Merzifon hep içine kapanık, gölgesinden korkan bir çocuk oldu. Yaşıtları erik ağaçlarında çeşitli illegal işler yaparken o ağacın dibinde ağaç sahibini gözledi, mahalle maçlarında hep top topladı. Her güzel kızın sevgilisi olduğu sanrısının yanına her çirkin kızın hayvani boyutlarda abisi olduğu yanılgısını eklemesi sonucu 25 yaşına kadar hiç kız arkadaşı olmadı. Hayatını yönlendiren şey kafasında kurduklarıydı. Yüzyılın en büyük yalanı olan ‘üniversitede kızlar teklif ediyormuş’ ilk defa Merzifon’a, arkadaşı Kamil tarafından söylendi ve daha sonra kulaktan kulağa yayılarak bugünkü popülaritesine ulaştı. Silik bir tip olarak geçirdiği yıllar üniversitede de peşini bırakmadı ve Merzifon bahar şenliklerinde kenarda çikolata kemiren bir öğrenci olarak yaşadı üniversite hayatını. Mezun olmasının akabinde kendisine bir iş buldu ve aylık 1 milyar ücret karşılığı sabah 8 akşam 5 çalışmaya başladı. Bir gün dünyayı yok olmaktan kurtaracağını ne kendisi ne de patronu biliyordu…

***

İsrafil o gün çok sıkkındı. Varoluşunun yegane amacı olan kıyameti insalığa duyurma görevini o gün yerine getirecekti. Borusu Sur’u da alarak bahçeye çıktı. Milyonlarca yıl hiçbir iş yapmamış olmak kaslarını köreltmişti. Uzun bir gerinme esnasında çıkan omzunu sert bir küt sesiyle yerine taktıktan sonra kendini daha zinde hissediyordu. Milyonlarca yıldır elma yetişmeyen ağaca baktı ve neden o ağaçta elma yetişmediğini merak etti. Aynı şeyi bir önceki gün de yapmıştı… Ve ondan önceki gün… Ondan önceki yıl… Ondan önceki milenyum… Ondan öncek… Dünya’ya inme vakti gelmişti, borusunu deri kılıfına özenle yerleştirdikten sonra yavaşca boşluğa bıraktı kendini. Uçsuz bucaksız boşlukta süzülürken Merzifon’un varlığından habersizdi…

***

Dünya’nın yok olmasına yaklaşık bir saat kalmıştı. Evlendirme dairelerinin önünde oluşan kuyruklar her geçen saniye artıyordu.

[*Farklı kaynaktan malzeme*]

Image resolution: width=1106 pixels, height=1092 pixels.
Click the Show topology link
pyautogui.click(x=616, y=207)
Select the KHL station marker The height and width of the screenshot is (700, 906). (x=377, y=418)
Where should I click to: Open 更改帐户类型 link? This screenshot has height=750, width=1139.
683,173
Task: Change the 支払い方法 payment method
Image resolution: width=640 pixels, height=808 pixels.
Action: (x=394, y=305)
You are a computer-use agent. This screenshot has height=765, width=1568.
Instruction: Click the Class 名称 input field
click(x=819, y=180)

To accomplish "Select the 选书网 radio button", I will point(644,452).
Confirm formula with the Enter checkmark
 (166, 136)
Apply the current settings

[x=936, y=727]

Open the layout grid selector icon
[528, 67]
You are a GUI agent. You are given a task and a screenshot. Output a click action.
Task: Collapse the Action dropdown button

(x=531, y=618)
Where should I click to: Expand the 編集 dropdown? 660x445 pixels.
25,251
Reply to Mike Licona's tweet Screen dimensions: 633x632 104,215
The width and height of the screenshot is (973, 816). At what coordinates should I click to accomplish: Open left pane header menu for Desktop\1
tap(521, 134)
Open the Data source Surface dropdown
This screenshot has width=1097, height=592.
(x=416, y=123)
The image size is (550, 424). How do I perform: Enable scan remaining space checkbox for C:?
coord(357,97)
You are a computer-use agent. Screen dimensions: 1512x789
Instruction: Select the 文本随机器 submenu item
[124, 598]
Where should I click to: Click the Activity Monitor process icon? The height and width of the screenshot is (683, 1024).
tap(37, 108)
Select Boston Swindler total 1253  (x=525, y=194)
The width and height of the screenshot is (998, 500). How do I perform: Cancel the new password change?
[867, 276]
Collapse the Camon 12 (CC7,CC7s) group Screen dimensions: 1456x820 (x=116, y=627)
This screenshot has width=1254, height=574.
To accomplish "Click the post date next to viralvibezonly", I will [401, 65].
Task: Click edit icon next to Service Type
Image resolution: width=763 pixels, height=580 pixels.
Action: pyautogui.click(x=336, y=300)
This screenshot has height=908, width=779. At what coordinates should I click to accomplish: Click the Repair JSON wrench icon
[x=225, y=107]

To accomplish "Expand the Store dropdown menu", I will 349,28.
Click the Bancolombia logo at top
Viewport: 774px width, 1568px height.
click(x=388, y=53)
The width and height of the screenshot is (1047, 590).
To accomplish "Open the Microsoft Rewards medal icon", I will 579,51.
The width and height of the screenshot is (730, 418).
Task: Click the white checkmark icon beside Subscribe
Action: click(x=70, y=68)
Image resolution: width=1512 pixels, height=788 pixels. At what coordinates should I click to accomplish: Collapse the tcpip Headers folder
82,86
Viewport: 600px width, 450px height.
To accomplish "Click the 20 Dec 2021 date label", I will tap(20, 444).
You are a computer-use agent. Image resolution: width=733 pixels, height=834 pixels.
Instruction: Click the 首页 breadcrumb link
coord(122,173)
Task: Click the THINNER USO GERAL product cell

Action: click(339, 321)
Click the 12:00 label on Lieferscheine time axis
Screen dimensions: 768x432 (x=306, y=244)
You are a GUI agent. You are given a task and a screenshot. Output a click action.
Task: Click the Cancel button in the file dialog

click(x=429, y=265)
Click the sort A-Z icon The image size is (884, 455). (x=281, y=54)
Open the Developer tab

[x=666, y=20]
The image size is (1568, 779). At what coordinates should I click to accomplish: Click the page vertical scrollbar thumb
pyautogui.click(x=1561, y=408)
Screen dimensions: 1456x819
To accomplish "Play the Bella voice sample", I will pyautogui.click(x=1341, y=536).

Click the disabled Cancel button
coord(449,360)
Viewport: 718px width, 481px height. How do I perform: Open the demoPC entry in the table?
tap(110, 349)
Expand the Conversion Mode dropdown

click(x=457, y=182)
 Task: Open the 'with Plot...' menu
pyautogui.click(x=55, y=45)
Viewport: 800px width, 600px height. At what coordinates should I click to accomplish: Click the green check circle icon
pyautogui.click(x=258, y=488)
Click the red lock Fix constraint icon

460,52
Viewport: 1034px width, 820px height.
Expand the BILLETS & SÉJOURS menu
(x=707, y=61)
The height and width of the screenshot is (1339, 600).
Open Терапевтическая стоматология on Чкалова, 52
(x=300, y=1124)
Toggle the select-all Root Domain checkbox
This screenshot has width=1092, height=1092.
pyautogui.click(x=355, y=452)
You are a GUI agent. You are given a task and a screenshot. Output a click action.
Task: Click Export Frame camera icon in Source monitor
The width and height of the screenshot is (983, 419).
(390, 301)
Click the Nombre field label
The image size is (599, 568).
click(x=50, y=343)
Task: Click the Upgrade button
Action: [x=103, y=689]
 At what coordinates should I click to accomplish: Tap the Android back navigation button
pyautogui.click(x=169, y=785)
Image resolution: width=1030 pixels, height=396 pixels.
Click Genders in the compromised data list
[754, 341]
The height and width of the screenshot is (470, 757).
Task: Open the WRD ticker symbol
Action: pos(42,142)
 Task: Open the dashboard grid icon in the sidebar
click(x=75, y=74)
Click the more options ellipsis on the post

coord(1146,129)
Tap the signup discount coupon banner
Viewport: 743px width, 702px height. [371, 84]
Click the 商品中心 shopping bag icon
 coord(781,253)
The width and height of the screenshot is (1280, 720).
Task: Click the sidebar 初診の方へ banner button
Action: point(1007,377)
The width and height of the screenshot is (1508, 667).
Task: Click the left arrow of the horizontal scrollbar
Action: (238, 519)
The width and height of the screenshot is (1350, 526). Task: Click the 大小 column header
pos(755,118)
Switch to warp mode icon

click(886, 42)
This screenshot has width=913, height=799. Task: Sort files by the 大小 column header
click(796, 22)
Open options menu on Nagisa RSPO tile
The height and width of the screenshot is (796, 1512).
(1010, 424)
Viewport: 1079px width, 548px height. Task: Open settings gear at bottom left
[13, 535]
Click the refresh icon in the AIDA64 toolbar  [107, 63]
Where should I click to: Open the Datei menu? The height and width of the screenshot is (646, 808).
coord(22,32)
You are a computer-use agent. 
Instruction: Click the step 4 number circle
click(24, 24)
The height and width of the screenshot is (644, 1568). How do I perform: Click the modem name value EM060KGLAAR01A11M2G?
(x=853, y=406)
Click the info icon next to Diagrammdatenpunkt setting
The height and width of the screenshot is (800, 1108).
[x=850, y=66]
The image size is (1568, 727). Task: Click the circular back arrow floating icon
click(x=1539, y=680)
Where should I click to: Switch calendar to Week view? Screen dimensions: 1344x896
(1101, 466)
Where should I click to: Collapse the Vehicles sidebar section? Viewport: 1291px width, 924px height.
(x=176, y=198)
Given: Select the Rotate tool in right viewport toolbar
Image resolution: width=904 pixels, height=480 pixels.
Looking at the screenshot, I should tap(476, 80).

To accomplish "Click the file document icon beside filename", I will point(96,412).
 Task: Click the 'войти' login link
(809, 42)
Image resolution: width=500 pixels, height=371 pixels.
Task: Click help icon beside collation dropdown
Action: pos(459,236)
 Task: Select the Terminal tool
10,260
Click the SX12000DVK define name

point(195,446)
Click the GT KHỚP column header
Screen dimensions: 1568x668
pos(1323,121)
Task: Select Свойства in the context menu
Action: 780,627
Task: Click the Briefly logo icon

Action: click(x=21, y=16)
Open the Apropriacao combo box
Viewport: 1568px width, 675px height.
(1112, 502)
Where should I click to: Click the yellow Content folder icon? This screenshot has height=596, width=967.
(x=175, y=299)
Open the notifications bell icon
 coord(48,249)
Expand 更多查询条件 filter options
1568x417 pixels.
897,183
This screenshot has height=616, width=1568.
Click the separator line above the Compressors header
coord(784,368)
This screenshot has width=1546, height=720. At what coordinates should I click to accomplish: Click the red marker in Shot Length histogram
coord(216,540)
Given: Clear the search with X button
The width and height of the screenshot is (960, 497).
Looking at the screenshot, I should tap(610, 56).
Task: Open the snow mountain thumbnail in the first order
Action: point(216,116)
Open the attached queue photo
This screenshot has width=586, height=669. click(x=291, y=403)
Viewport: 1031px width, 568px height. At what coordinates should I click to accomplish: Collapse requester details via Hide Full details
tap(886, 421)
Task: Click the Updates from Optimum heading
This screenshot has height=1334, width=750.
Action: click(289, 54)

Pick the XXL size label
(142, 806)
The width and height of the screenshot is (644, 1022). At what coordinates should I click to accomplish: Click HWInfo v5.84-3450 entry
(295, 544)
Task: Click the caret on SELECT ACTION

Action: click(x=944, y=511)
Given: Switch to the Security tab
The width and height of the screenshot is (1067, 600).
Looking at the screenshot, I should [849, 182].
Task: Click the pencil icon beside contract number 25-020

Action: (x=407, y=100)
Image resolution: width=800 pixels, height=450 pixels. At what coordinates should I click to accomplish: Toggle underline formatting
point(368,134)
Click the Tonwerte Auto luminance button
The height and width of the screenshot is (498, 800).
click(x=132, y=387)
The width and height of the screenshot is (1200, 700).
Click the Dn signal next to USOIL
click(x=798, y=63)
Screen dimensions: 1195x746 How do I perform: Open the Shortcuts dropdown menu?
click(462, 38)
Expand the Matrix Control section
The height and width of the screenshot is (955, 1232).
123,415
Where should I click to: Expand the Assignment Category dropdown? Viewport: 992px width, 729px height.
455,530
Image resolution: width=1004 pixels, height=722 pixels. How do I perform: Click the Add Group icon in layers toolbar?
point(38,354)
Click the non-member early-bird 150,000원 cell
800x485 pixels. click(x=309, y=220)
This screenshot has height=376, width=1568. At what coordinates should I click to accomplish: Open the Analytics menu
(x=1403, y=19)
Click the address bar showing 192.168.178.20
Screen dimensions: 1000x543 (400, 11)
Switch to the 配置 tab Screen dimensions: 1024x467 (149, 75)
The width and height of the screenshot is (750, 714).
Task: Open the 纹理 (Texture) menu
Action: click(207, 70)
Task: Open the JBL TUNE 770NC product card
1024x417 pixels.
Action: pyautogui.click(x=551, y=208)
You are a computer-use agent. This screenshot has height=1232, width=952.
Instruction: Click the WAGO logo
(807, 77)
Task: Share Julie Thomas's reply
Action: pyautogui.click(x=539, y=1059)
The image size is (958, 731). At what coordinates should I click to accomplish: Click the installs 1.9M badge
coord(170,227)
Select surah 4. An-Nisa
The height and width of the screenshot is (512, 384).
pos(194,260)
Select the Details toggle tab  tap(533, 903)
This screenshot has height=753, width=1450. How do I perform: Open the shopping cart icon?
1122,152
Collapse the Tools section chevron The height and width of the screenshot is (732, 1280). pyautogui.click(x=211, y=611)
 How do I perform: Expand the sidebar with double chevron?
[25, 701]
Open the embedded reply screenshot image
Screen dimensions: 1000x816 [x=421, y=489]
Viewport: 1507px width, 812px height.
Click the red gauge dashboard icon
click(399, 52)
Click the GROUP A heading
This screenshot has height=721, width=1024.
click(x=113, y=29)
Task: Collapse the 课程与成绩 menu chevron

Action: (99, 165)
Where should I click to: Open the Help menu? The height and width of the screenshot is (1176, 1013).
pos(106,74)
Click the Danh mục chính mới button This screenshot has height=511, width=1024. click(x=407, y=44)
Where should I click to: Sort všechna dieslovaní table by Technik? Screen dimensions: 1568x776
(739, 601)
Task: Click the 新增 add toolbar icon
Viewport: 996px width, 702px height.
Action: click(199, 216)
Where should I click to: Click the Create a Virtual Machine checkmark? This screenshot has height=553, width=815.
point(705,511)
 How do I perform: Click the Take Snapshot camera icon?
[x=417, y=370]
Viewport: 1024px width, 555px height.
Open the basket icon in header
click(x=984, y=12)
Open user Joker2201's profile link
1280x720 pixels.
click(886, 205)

Sokaklar patron ve öğretmen cesetleriyle doluydu ama bu kimsenin umurunda değildi. Bu küresel kaosu fırsat bilen bazı özel idareler ürünlerine zammı dayamıştı. Zamlanan tüketim maddesi kulvarında başı doğalgaz çekiyordu ki bu pek şaşırtıcı bir şey değildi. Telefon şebekeleri kilitlenmiş, otoyollar tıkanmış, ibadethaneler insanlarla dolup taşmıştı. Öleceğini öğrenen insanların yaptıkları şeylerin başında söylemedikleri, yapmaya cesaret edemedikleri şeyleri yapmak geliyordu. Bu birkaç saat içinde yaklaşık 2 milyar ‘ya bak artık içimde tutmanın anlamı yok, seni hep sevmiştim, gizli gizli kesmiştim ama açılmaya cesaret edememiştim’ içerikli diyalog tespit edildi. Romantik bir ölüm düşleyen sevgililer deniz kenarlarına akın etmişlerdi. Ömrünü ibadet etmek yerine ateist bireyleri dinin ne kadar güzel bir şey olduğuna inandırmaya adayan Müslümanlar ‘şimdi s.ki tuttunuz hehehe’ yazılı dövizlerle sokaklara akın etmişlerdi. Ünlü futbolcu Kakà son dakika sevabı kazanma umuduyla Fenerbahçe başkanı Aziz Yıldırım’ı arayarak ‘başkanım beni al’ demişti. Dünya eşi benzeri görülmemiş bir karmaşaya tanıklık ediyordu. Kendi canının derdine düşen milyonlarca insanı kendi dertlerinden bir an olsun uzaklaştırabilen tek şey Panter Emel lakaplı hayvanseverin ‘şefaat edin laaan!!’ diyerek sokakta gördüğü kedileri tekmelemesiydi. Hindistan’da yaşanan inek katliamına müteakip dünyanın hamburger devi Mc Donald’s kepenk indirdi.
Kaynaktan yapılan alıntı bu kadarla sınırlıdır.